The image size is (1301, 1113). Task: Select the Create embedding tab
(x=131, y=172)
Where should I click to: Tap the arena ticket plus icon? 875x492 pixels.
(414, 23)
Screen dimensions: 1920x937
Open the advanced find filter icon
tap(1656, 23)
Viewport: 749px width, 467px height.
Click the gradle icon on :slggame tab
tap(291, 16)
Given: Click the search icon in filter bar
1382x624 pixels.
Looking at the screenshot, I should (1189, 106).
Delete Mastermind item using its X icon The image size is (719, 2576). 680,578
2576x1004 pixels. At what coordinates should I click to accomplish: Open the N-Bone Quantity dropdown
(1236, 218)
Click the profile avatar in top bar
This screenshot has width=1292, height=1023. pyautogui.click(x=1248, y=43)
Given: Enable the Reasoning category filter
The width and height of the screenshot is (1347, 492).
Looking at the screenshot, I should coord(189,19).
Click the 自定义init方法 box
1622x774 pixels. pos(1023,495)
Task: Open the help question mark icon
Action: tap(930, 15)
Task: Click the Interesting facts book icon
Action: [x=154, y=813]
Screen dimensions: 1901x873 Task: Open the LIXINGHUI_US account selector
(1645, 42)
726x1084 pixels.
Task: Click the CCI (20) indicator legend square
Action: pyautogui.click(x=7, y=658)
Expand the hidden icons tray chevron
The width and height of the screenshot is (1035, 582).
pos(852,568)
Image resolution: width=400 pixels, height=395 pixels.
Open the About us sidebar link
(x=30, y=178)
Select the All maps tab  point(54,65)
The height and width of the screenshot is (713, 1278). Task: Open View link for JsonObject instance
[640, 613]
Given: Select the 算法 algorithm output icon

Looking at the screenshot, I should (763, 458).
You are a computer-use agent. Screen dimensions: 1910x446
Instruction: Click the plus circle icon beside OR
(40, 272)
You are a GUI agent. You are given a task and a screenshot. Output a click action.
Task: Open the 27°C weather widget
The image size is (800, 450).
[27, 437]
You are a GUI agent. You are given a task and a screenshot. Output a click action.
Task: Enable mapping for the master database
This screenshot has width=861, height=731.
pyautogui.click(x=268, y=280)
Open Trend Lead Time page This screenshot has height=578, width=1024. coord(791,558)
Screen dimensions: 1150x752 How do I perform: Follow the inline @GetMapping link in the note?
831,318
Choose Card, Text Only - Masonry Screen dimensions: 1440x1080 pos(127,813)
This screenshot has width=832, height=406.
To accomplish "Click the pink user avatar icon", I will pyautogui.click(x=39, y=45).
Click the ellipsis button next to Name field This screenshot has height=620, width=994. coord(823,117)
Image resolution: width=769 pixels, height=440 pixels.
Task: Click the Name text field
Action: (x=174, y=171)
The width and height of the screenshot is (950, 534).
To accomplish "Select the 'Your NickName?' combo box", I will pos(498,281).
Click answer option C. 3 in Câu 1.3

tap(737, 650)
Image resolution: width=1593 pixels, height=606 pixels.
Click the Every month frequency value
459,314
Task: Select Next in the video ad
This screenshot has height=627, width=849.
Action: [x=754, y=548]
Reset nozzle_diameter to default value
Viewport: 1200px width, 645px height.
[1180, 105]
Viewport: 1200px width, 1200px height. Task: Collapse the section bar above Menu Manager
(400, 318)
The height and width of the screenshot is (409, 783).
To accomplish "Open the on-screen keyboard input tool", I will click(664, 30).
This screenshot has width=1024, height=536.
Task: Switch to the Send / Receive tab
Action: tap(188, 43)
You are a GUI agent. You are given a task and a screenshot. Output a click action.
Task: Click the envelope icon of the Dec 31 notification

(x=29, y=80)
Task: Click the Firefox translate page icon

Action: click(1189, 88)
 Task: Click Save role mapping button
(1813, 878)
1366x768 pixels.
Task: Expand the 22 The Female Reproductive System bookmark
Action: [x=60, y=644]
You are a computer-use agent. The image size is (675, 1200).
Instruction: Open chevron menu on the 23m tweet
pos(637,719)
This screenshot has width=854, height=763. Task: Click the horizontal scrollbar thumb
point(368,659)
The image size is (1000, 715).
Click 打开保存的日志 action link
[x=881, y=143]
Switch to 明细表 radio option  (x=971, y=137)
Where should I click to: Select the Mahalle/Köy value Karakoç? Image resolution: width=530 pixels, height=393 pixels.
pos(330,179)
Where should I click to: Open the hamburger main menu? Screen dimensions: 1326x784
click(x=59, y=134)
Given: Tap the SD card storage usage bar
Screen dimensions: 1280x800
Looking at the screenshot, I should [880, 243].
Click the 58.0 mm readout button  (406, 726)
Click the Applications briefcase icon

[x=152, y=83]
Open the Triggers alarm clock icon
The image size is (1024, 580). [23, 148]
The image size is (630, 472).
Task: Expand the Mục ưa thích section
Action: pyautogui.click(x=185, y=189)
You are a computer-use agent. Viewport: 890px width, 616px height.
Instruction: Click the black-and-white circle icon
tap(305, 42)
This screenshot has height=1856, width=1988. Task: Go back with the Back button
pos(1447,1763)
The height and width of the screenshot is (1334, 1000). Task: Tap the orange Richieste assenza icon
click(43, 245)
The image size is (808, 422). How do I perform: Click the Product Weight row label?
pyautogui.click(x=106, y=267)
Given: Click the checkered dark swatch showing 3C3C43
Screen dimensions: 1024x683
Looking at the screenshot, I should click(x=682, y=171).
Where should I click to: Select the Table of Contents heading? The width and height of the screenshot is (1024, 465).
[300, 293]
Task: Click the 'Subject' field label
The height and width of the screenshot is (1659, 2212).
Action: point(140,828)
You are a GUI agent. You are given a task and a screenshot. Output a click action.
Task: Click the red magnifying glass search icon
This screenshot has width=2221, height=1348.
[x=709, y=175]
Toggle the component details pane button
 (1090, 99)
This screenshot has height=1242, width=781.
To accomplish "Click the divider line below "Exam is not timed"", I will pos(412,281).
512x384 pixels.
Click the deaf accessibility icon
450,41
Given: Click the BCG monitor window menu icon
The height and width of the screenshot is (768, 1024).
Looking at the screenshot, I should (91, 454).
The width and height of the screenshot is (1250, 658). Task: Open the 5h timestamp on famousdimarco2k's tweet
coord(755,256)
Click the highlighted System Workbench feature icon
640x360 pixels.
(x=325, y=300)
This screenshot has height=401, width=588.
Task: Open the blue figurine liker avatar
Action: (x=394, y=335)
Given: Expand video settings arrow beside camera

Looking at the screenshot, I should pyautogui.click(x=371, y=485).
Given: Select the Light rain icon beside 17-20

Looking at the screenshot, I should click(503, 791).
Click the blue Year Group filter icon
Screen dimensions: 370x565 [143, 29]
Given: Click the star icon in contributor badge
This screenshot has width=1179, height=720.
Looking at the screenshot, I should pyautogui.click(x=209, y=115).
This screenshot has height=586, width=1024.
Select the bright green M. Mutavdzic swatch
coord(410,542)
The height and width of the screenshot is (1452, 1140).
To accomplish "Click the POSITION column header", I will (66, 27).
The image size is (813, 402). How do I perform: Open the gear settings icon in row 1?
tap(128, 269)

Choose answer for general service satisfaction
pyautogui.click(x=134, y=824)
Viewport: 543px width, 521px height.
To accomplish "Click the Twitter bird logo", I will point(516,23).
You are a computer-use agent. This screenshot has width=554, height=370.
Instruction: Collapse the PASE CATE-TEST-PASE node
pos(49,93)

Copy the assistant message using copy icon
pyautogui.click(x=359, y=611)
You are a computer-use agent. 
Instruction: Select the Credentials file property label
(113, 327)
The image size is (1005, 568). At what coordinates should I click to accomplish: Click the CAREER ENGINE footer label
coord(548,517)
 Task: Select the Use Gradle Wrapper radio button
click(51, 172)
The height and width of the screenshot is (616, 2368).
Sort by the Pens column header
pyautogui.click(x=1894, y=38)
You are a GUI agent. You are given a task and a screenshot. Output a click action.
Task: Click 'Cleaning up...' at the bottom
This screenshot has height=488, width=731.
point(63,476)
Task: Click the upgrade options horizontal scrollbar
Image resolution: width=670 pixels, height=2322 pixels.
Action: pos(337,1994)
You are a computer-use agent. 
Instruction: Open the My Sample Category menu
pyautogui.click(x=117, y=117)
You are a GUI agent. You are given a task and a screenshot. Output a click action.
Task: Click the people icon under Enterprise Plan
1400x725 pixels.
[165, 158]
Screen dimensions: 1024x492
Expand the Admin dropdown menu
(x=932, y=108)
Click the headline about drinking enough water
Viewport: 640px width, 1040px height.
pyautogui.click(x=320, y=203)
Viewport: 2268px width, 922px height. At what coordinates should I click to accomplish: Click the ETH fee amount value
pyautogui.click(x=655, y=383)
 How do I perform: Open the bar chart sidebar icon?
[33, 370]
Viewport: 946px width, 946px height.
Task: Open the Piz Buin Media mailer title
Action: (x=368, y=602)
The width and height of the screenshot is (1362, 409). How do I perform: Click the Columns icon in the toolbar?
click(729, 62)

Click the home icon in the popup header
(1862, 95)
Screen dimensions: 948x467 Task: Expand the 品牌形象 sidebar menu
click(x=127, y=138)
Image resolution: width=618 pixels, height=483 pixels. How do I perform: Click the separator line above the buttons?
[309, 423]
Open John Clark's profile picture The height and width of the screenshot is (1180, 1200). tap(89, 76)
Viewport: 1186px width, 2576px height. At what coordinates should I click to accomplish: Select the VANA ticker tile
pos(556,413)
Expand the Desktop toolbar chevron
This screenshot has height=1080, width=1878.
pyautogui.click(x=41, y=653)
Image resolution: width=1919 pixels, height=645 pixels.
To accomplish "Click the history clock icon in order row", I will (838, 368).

WHAT THE TASK ASKS: Beginning with the first line of the entries, repeat each line exactly until you have reproduced the one containing "Task: Enable mapping for the master database", and add nothing further.

TASK RESPONSE:
The image size is (1301, 1113). Task: Select the Create embedding tab
(x=131, y=172)
Where should I click to: Tap the arena ticket plus icon? 875x492 pixels.
(414, 23)
Screen dimensions: 1920x937
Open the advanced find filter icon
tap(1656, 23)
Viewport: 749px width, 467px height.
Click the gradle icon on :slggame tab
tap(291, 16)
Given: Click the search icon in filter bar
1382x624 pixels.
Looking at the screenshot, I should (1189, 106).
Delete Mastermind item using its X icon The image size is (719, 2576). 680,578
2576x1004 pixels. At what coordinates should I click to accomplish: Open the N-Bone Quantity dropdown
(1236, 218)
Click the profile avatar in top bar
This screenshot has width=1292, height=1023. pyautogui.click(x=1248, y=43)
Given: Enable the Reasoning category filter
The width and height of the screenshot is (1347, 492).
Looking at the screenshot, I should coord(189,19).
Click the 自定义init方法 box
1622x774 pixels. pos(1023,495)
Task: Open the help question mark icon
Action: tap(930, 15)
Task: Click the Interesting facts book icon
Action: [x=154, y=813]
Screen dimensions: 1901x873 Task: Open the LIXINGHUI_US account selector
(1645, 42)
726x1084 pixels.
Task: Click the CCI (20) indicator legend square
Action: pyautogui.click(x=7, y=658)
Expand the hidden icons tray chevron
The width and height of the screenshot is (1035, 582).
pos(852,568)
Image resolution: width=400 pixels, height=395 pixels.
Open the About us sidebar link
(x=30, y=178)
Select the All maps tab  point(54,65)
The height and width of the screenshot is (713, 1278). Task: Open View link for JsonObject instance
[640, 613]
Given: Select the 算法 algorithm output icon

Looking at the screenshot, I should (763, 458).
You are a computer-use agent. Screen dimensions: 1910x446
Instruction: Click the plus circle icon beside OR
(40, 272)
You are a GUI agent. You are given a task and a screenshot. Output a click action.
Task: Open the 27°C weather widget
The image size is (800, 450).
[27, 437]
You are a GUI agent. You are given a task and a screenshot. Output a click action.
Task: Enable mapping for the master database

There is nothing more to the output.